Pull out the passage of the boxing column below that starts at the words "For some at" and stops after "it had been?", copying it word for word.

Text block:
_ _ _ _ _ _ _

He even managed not to wilt in the blast of Marco Pierre White's kitchen, and ego, in one of the more engaging reality shows.
Yet, from the perspective of ringside at Madison Square Garden in the early hours of Sunday morning, it was still dismaying to hear that McGuigan, back in the TV studio, had given Joe Calzaghe's defeat of Roy Jones Jnr a quite extraordinary rating.
Of course, it is true that in general there are few more generous souls than those of ex-fighters.
It is one reason why so many of them finish up broke, McGuigan, happily, proving one exception.
Yet surely there is a difference between an eagerness to give credit where it is due, and in the process disabusing anyone of the idea that old pride and the angst that can come with the ageing process has turned you into a curmudgeonly critic of all that is new, and flying so far over the top you might be in need of an oxygen mask.
For some at least McGuigan surely flirted with that latter risk when claiming that Calzaghe had not only produced a fabulous, "sublime, absolutely sublime" performance, but established as fact, that he simply gets better and better by such margins that it is amazing he should think of quitting at the age of 36.
When McGuigan says things like that you wonder whether the TV studio was located on some distant planet.
Yes, of course Joe Calzaghe showed us again a fine range of formidable gifts but at what point does McGuigan, and a growing army of cheerleaders, feed in the sad but unavoidable fact that here he was fighting the last remnants of a once sensational talent, one that had become the most poignant parody of what it had been?
By giving so generously to Joe, surely it is at a cost to the memory of such fighters as Kenny Buchanan, Lennox Lewis, Randy Turpin, John Conteh, John H Stracey, Jim Watt, Alan Minter, not to mention Sir Henry Cooper, who on one unforgettable occasion visited a left hook on Muhammad Ali which, according to the great man, shook up his kinfolk all the way back in Africa.
Closer to Calzaghe's home, there are other disservices implicit in McGuigan's extravagant praise.
Howard Winstone, who lost the end of the fingers of his right hand, was a brilliant featherweight who fought superbly against the formidably strong Vicente Saldivar.
The Welsh heavyweight Tommy Farr's campaigning in America led him to a performance so fine and durable against the great Joe Louis that it provoked the building of beacon fires of celebration.
McGuigan's blanket assessment of Calzaghe's as the greatest in British fight history also laid waste the rankings of other great men of the earlier days, when they fought to live without the bi-annual underpinning of pay-per-view millions.
Men like Jimmy Wilde, Jim Driscoll, Ted Kid Lewis and Jack Kid Berg.
No-one can really blame Calzaghe for riding his success, nor the complaints he made about his previous exclusions before winning the BBC Sports Personality of the Year award. He was right to speak up for his hard trade and his own contribution to it.
The worry is that we are now far gone in a sports culture where the headlines of today tend to obliterate the meaning of some of the greatest achievements in the history of sport, and so many of the standards they created.
Praising Joe Calzaghe, acknowledging his talent and those occasions when it was required to be fully exercised, is no hardship for anyone. But at various stages we encounter the problem of an excessive price to pay.
You cannot say that Joe Calzaghe is the best without diminishing so many who went before him. Surely, it cannot be done.

_ _ _ _ _ _ _

Provided material:
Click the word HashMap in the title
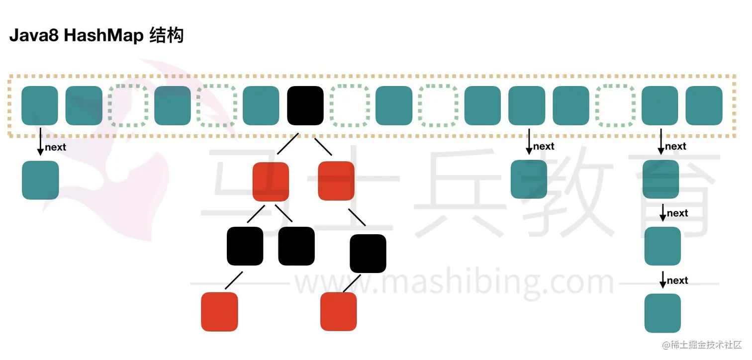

_ _ _ _ _ _ _

Expected answer:
For some at least McGuigan surely flirted with that latter risk when claiming that Calzaghe had not only produced a fabulous, "sublime, absolutely sublime" performance, but established as fact, that he simply gets better and better by such margins that it is amazing he should think of quitting at the age of 36.
When McGuigan says things like that you wonder whether the TV studio was located on some distant planet.
Yes, of course Joe Calzaghe showed us again a fine range of formidable gifts but at what point does McGuigan, and a growing army of cheerleaders, feed in the sad but unavoidable fact that here he was fighting the last remnants of a once sensational talent, one that had become the most poignant parody of what it had been?